Cette amie, Julie – « Shuni » en langue innue, où les sons J et L sont imprononçables – n’appartient pas à la communauté, même si elle a passé une partie de son enfance à Uashat. Son père est le pasteur qui a fait bâtir l’église baptiste devant le Conseil de bande. Alors que tout les différenciait, la narratrice et elle s’étaient liées d’amitié.
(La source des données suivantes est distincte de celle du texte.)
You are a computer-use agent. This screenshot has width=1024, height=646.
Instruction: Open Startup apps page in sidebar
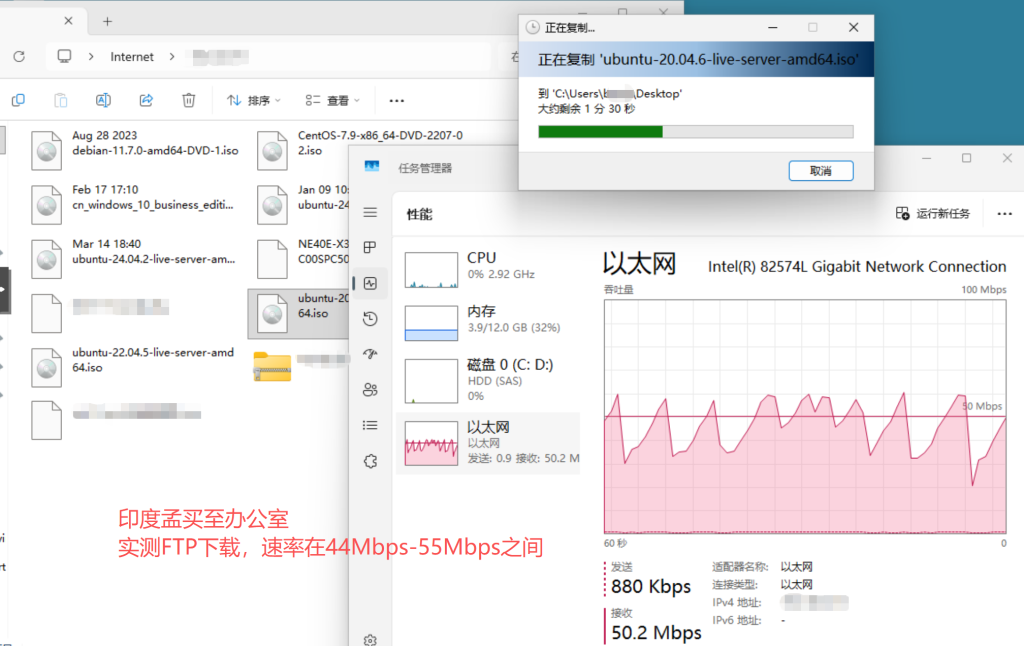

Aujourd’hui diplômée en travail social, Julie s’apprête à revenir en tant que « missionnaire ». Pour qu’elle ne se méprenne pas sur le compte des Innus et pour lui faire voir autre chose que les navrantes statistiques sur le décrochage scolaire, la toxicomanie ou le suicide, la narratrice trace un portrait bien senti de son peuple et de sa réalité, s’inspirant d’un voyage à Haïti où elle a pu constater le décalage entre « ce que l’on croit » et « ce qui est ». Le sous-titre de l’ouvrage, Ce que tu dois savoir, Julie, est d’ailleurs un clin d’œil au livre de Dany Laferrière, Tout ce qu’on ne te dira pas, Mongo.
Même s’il est présenté comme un roman, Shuni relève davantage de l’essai autobiographique et de la prose poétique. L’auteure y aborde une diversité de sujets : la sédentarisation, le rapport innu au temps, au travail et au sport, l’amour du territoire, la figure de la mère, les préjugés contre les femmes autochtones… Elle relate des souvenirs d’enfance, évoque la douloureuse perte de son père Marco, mort jeune dans un accident, ou se tourne spontanément vers son « Petit Ours », Marcorel, le fils qu’elle a nommé en son honneur et en celui du peintre Marc-Aurèle Fortin. Elle procède aussi à certaines mises au point, montrant par exemple qu’il n’y a rien de contradictoire à adopter la modernité et à perpétuer la culture ancestrale, ou à écrire dans la langue coloniale (le français) et à aimer cette langue.
Avec Shuni, Naomi Fontaine participe à l’affirmation d’une littérature innue en fière héritière d’An Antane Kapesh (1926-2004), dont elle a réédité et préfacé chez Mémoire d’encrier le texte fondateur de 1976, écrit en innu-aimun, Je suis une maudite Sauvagesse.